The Roma People of Orlova (and other stories).

(Apologies for being so behind in blog posts!)

So after spending a few days in Hlucin, we headed to Orlova with Kamil, the church planter from Orlova. But first, we spent the better part of the afternoon walking around Ostrava, the biggest city in the eastern region of Czech Republic. We walked around the main square, common in pretty much every Czech city.

The centre square in Ostrava. On weekends there are little wooden buildings set up around the square for a Christmas market!

As you can see, it’s so beautiful with the old buildings and the feeling of Christmas in the air!

The city of Orlova is an old mining town and used to revolve around the coal mines. Many apartments were built to house miners who lived in the town, so there are about 40,000 people living there, but the infrastructure is meant for a much smaller population.

Orlova also has a large Roma community. The Roma people (also known as gypsies, but the term gypsy is considered politically incorrect) are a travelling people who live throughout Czech Republic and many other countries in Europe. It was really interesting learning about the relationship between native Czech people and Roma people. There is a lot of prejudice towards the Roma people, and they often have more social problems than other people.

Kamil does a lot of work with the Roma people in Orlova and many Roma families attend his church plant. On our first night there, we got to go to a home group at the flat (apartment) of a Roma family. They are a very musical people and it was amazing listening to them sing songs and worship God together. Even though many Roma people are poorer and have a hard time finding work, they have a very joyful spirit and are SO hospitable. I even learned a Roma worship song in the Roma language, and Zoltan took a video of it, so I’ll try and post it sometime soon. 🙂

On our second night in Orlova we held a concert for people in the community. We talked about Canada and showed some pictures, and then played some songs. I’m always amazed how even though it may be hard to communicate with words because of language differences, people of any language or culture can relate to music. It’s a common ground.
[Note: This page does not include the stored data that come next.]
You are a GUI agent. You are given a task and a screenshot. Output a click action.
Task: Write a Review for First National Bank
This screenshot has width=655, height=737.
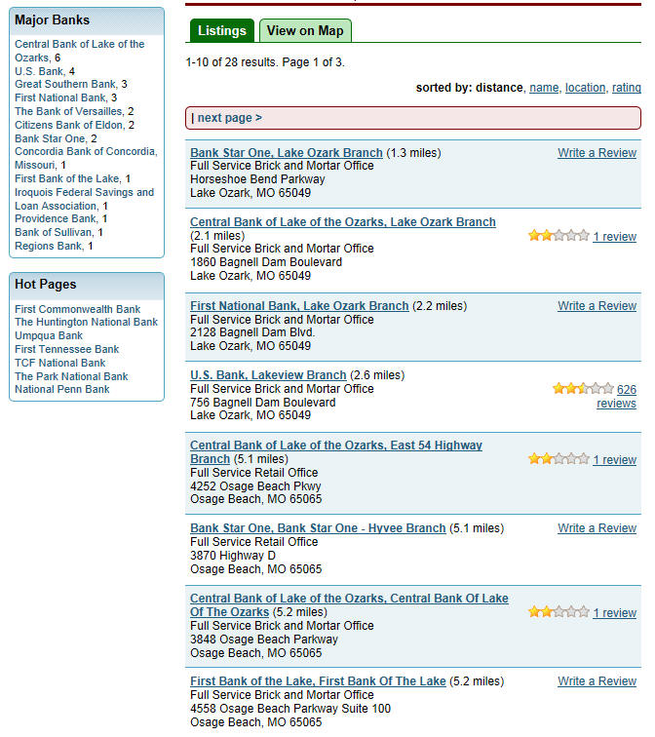coord(597,306)
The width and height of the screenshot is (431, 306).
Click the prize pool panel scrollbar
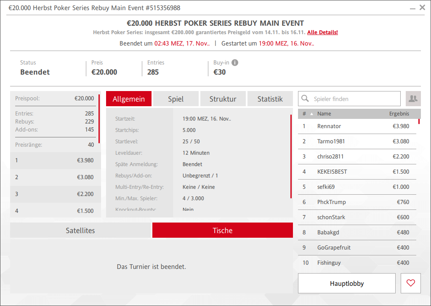click(99, 119)
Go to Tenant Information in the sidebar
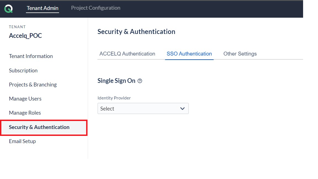318x179 pixels. point(31,56)
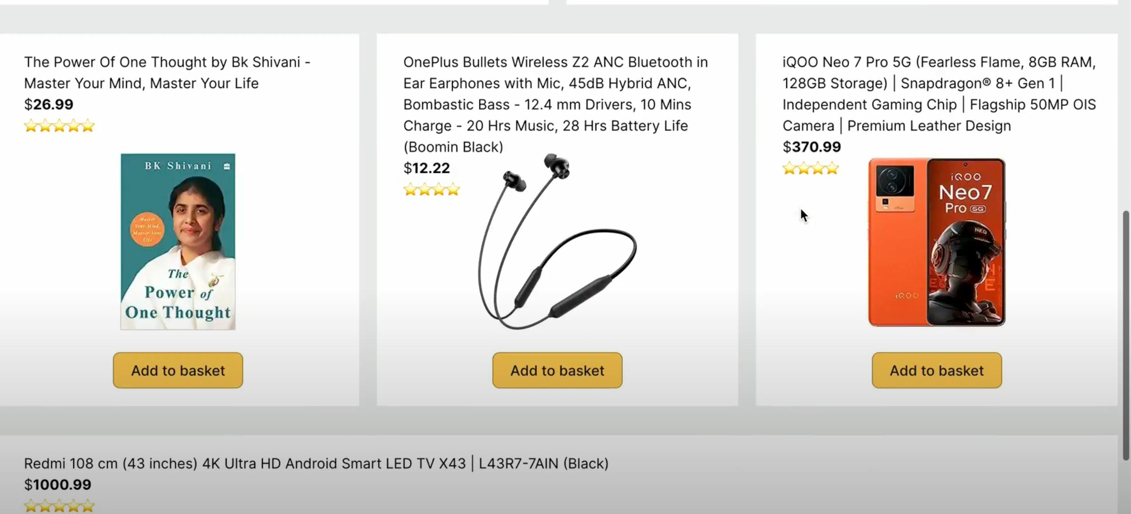
Task: Click the first star under the $370.99 price
Action: (789, 168)
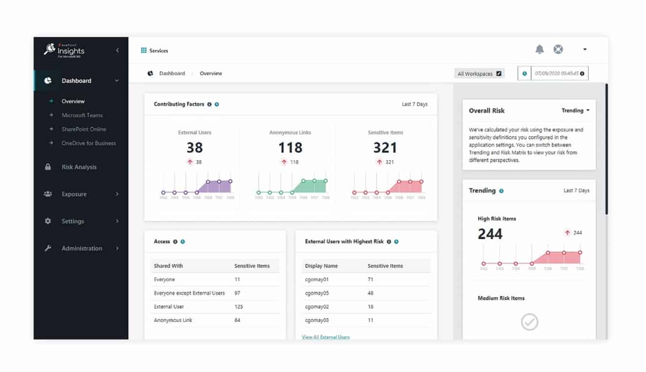Collapse the left sidebar with chevron
This screenshot has height=372, width=646.
(x=117, y=50)
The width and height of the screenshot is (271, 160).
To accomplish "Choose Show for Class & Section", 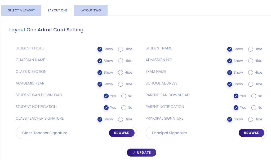I will point(100,73).
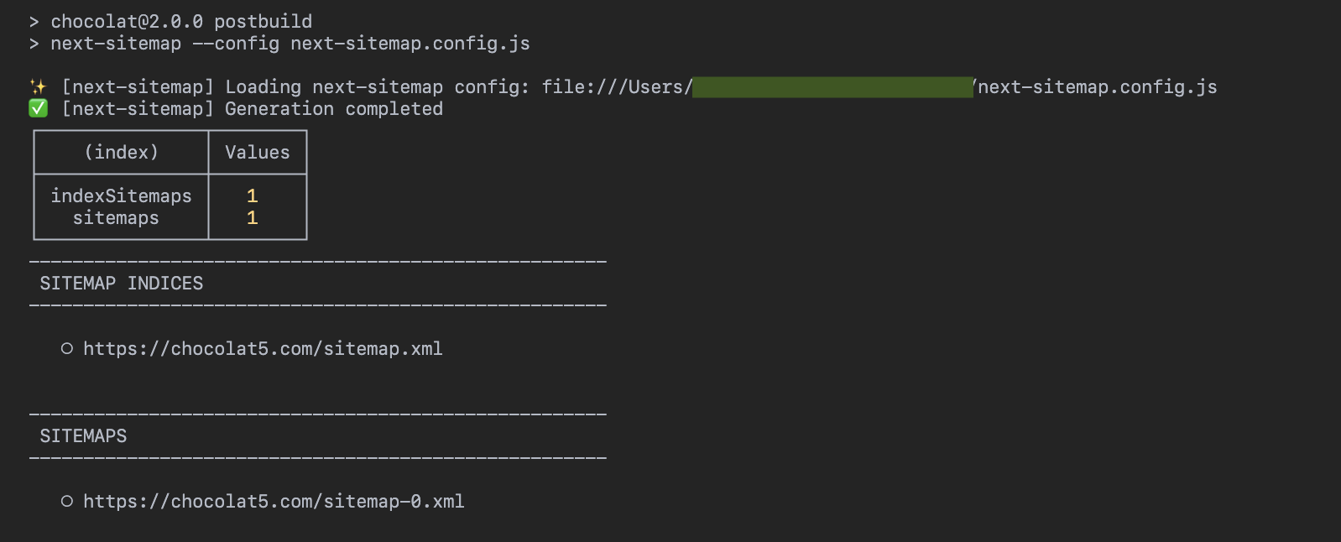The height and width of the screenshot is (542, 1341).
Task: Click the green redacted path block
Action: [x=832, y=86]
Anyway, we also got to go to some schools in Orlova and teach about Canada, and at one school they even gave us chocolate to thank us for coming! It was great to get to know some people in the church and learn a little bit about the story of Orlova. Kamil and his family are doing a lot to build relationship in their community and their church is growing.

John and his wife (they are leaders in the Roma community), myself and Zoltan, and Kamil and his wife.
John, myself, Zoltan and Kamil.

Thanks to everyone in Orlova for having us; we felt so welcome!

Next stop…Jablunkov!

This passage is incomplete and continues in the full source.